Dit is de eerste melding van Etta in de geschiedschrijving. De serie is in zijn geheel, dus ook de delen 8 en 11, op te halen bij gallica.fr.

Het gedeelte in deel 8 begint halverwege pagina 424 en loopt door tot halverwege pagina 427. Hieronder eerst een beschrijving van dat gedeelte.

In deel 11 wordt op pagina 118 melding gemaakt van de arrestaties na de ongeregeldheden op de Champ-de-Mars van 17 juli. Daarbij is een uitgebreide noot geplaatst, die ik hieronder heb overgenomen.


Uit deel 8, vanaf pagina 424

CERCLE SOCIAL. Bouche de fer du 3 janvier. -Discouts de madame Palm d'Aelders, Hollandaise, lu à la confédération des Amis de la vérité par un de MM. les secretaires.
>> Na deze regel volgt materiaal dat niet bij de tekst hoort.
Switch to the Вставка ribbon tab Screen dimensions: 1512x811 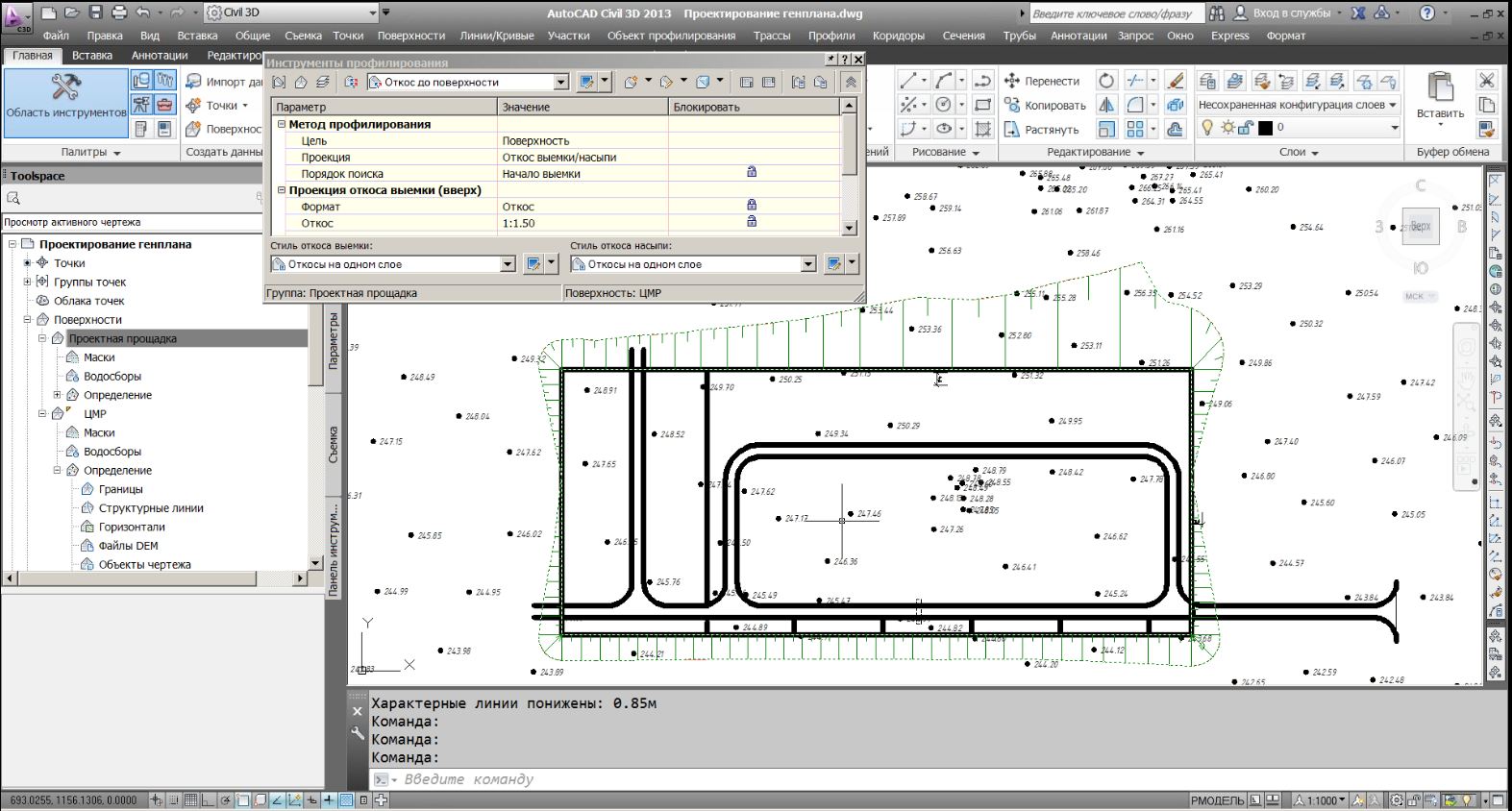[92, 56]
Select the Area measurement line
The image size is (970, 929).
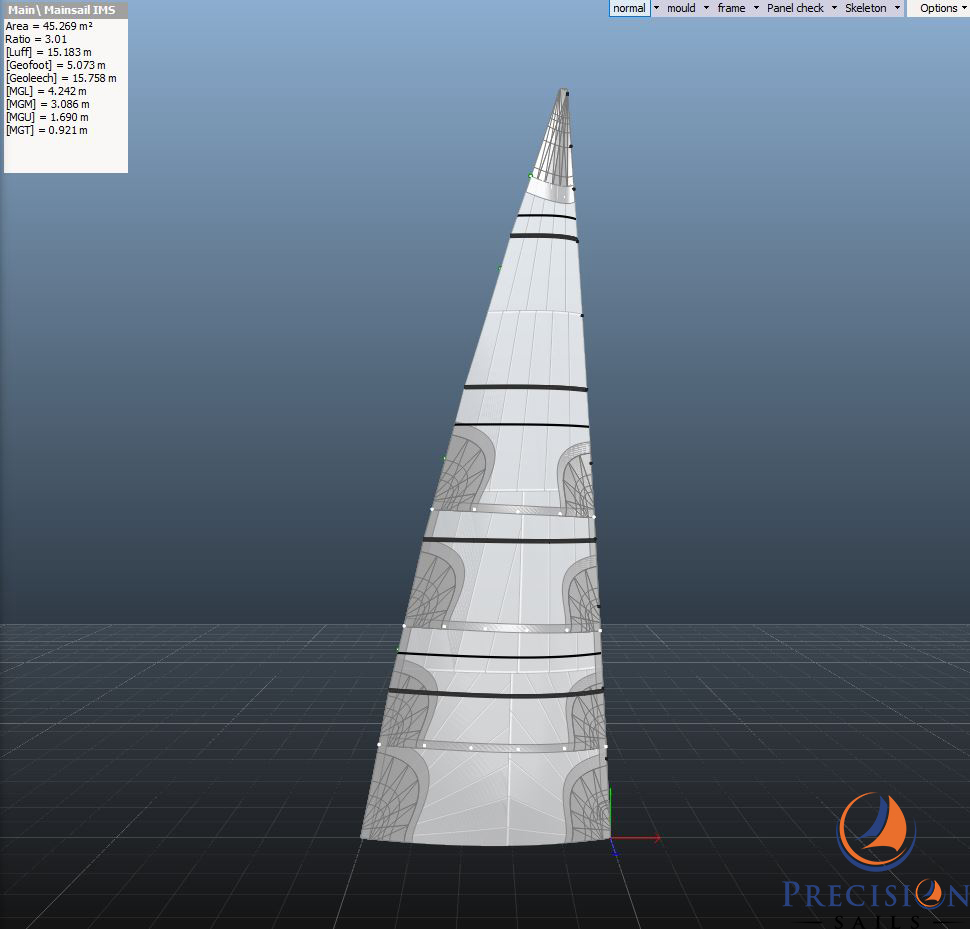point(49,26)
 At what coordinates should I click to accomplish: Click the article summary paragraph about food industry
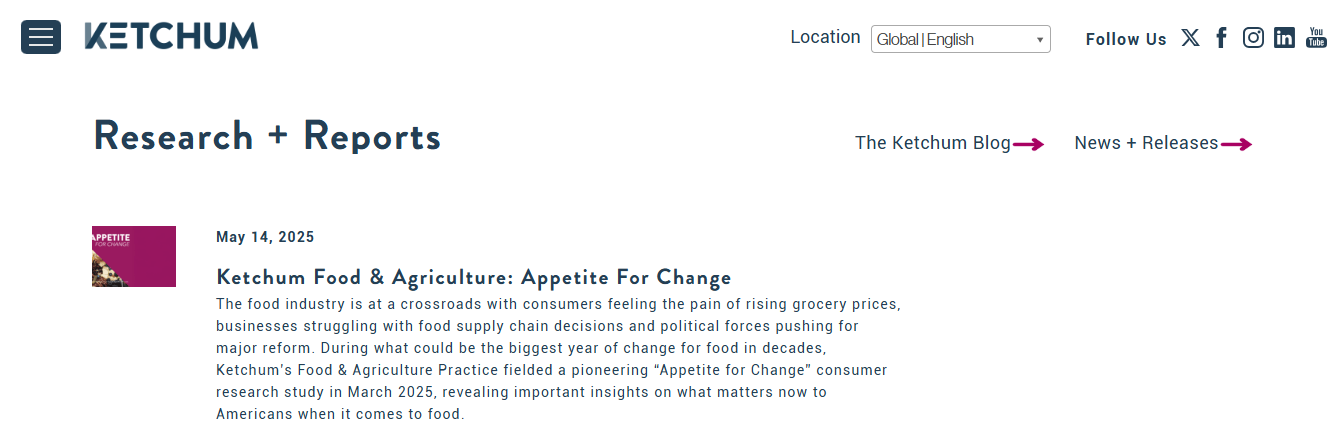(x=558, y=358)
Vervolgens wordt het discours, zie hier, geciteerd. Bij de zinssnede '(...) et leur permettent de lever un corps pour la défense de la patrie is de volgende noot toegevoegd:

(1) Madame Palm fait tel allusion à une adresse des amazones de Vic, armées pour servir d'auxiliaires aux gardes nationales. Cette adresse fut lue à la Constituante, le 20 novembre au soir. (Note des suteurs.)

De tekst van het discours wordt gevolgd tot het zinsdeel 'pourquoi ne nous donneroit-on pas la même éducation et les mêmes moyens pour les acquérir ?'

Daarna wordt het volgende gedeelte als volgt samengevat:

Madame Palm essaie de prouver ensuite par l'histoire que si la nature donna aux hommes un bras plus nerveux, elle rendit les femmes égales, sinon supérieures aux hommes, en force morale, en délicatesse de sentiment, en générosité d'âme, etc. Elle cite à appui la fille de Caton, la mère de Coriolan, les femmes grecques qui combattirent à Salamine, la mère des Gracques, la femme de Pétus, Elisabeth, Jeanne d'Arc, Catherine II. Prenant les exemples dans l'époque même, elle parle de coopération des dames de Paris aux travaux du Champ-de=Mars (14 juillet 1790). Elle finit en disant:

En dan volgt het slot van haar discours, beginned vanaf 'Que notre sainte révolution...'.


Uit deel 11, noot bij pagina 118

(1) Dans la nuit du 17 au 18, on arrêta (Moniteur du 19) neuf personnes, toutes étrangères. Les trois dont les noms sont connus, furent:
-- le juif Ephraïm, conseiller-privé du roi de Prusse, se disant chargé d'une commission spéciale de la part de Fréderic-Guillaume; il fut relâché trois jours après;
-- la baronne Oeta, Palm d'Aelder, membre du Cerclew social, et connue à ce titre dans notre histoire; elle fut mis en liberté presque immédiatement'
-- Rotondo enfin, dont l'arrestation est circonstanciée plus haut. Celui-ci disparait de l'histoire officielle jusqu'à l'année 1793, où il est de nouveau arrêté à Genève.
Voilà toute la faction étrangère. Les journalistes patriotes remarquent que les agens autrichiens, les seuls à craindre, et les seuls bien reconnus pour tels, n'ont pas été même surveilles.